I followed her directions to Petaling Jaya. The traffic was bad, and by the time I arrived, it was almost dusk. I parked the car and saw a tall woman standing like a warrior at the door, peering into the darkening day. As I began to walk toward their gate, she stepped out and started limping toward me, crying loudly. “Nisha, Nisha, is it really you? After all these years . . . but I always knew you’d remember your old Grandma Rani. Look at you. You are the image of Dimple. She was such a good daughter to me. I loved her dearly.”
She enveloped me in a bear hug and, grasping my right hand in both of hers, rained dry, leathery kisses on my hand. “Come in, come in,” she said between sobs and kisses.
A lush woman with beautiful curls well past her waist stepped out of the house. She had the supple body of a dancer, and she wore bells around her ankles. Her eyes in the dark were enormous and gleaming. Yes, this was the exotic flower of the family. As I walked closer, I saw the fine lines around her eyes. She must be at least in her forties by now.
“Hello, Nisha. Gosh, you look so uncannily like Dimple.”
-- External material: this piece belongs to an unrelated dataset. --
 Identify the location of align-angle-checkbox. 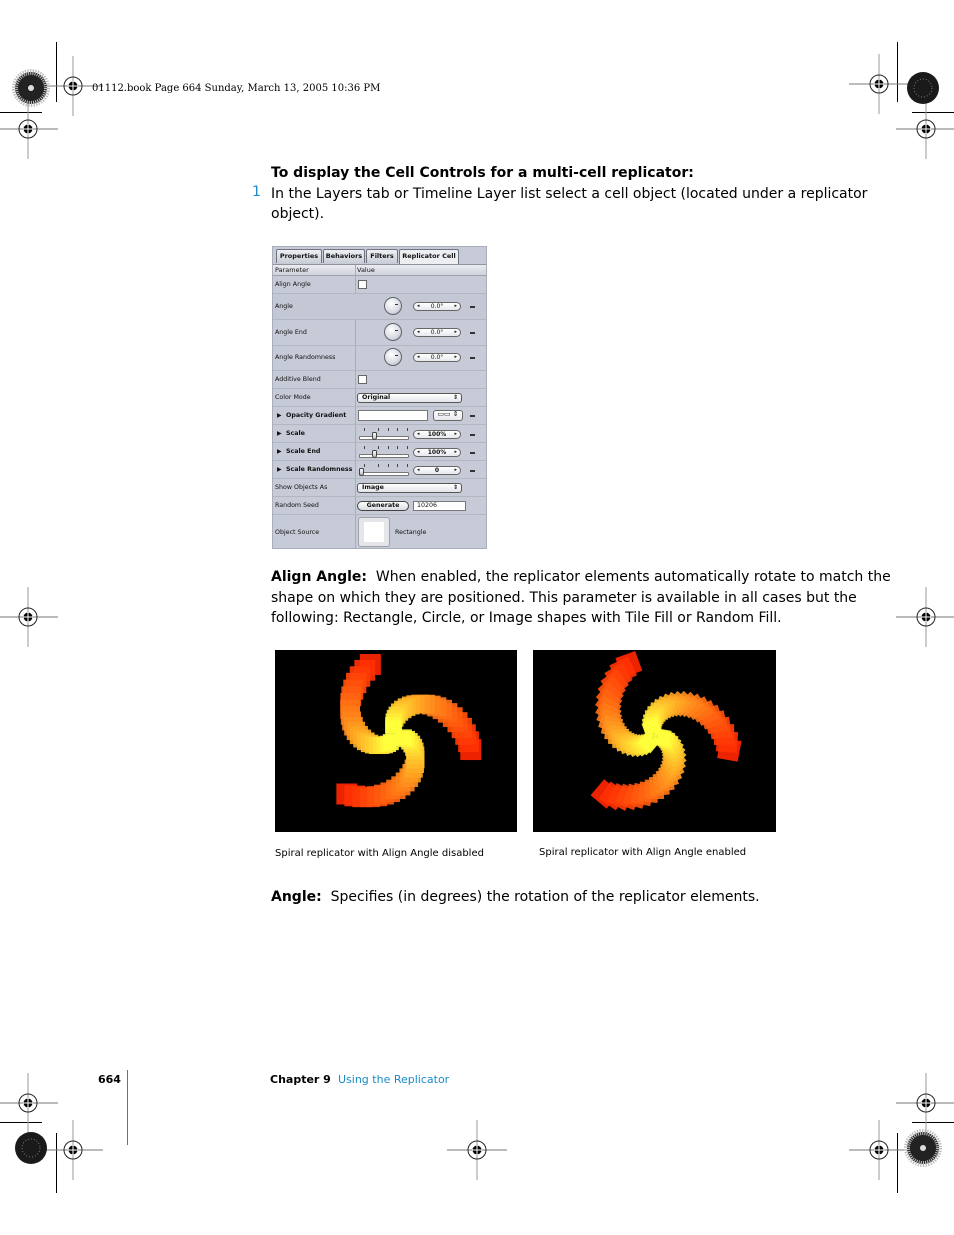
(362, 284).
“You do the peacock credit,” I said. “Ahhh, you’ve been list
ening to my tapes,” she laughed self-consciously, standing awkwardly to my left as my newfound grandmother monopolized the space around me and led me away into a sparsely decorated house. There was a knot of old blue sofas directly by the front door, and a few cheap paintings of Malaysian rural life on the walls. Against one wall a showcase filled with fussy little ornaments stood. Surprisingly, the dining table looked very expensive, completely out of place in their oddly decorated house.
Grandma Rani gathered together the two ends of her sari and mournfully wiped her dry eyes. “I have prayed for this day for years,” she sighed. Then, turning to her daughter, she said, “Go and make some tea for the child and bring some of that imported cake.” Returning her attention to me, she demanded, “Where are you living now?”
“At Lara,” I said.
“Oh, all by yourself?”
“No, I live with Amu.”
“Is that old hag still not dead?”
“Mom, don’t say such horrible things,” Bella admonished, shaking her head with disgust.
“So, how are you?” I asked my grandmother.
“Bad, bad, very bad.”
Oh, so no change from before, then, I wanted to say, but I didn’t. Instead I said, “Oh, I’m so sorry to hear that.”
Bella left to make the tea and cut the imported cake. Grandmother Rani watched her daughter’s retreating back with narrowed, suspicious eyes. When she was sure Bella was out of earshot, she leaned forward and whispered fiercely, “She is a prostitute, you know. None of our neighbors will even speak to me because of her. Why don’t you take me to live with you at Lara? I can’t live here anymore. The whole world laughs at me.”
I looked at her glittering eyes and felt sorry for Bella. I remembered what Bella had said in the tapes about her mother. She is a karmic acquaintance. A venomous gift from fate. A mother. I could well imagine how the vile woman in front of me must have bullied my poor mother. Dimple was too fragile a flower for such a python of a woman. Already the python was trying to squeeze me. Every time I exhaled, she would squeeze tighter and tighter until she felt no more struggle, no more give within her strong set of muscles. Then her jaws would unlock to begin the task of swallowing me whole.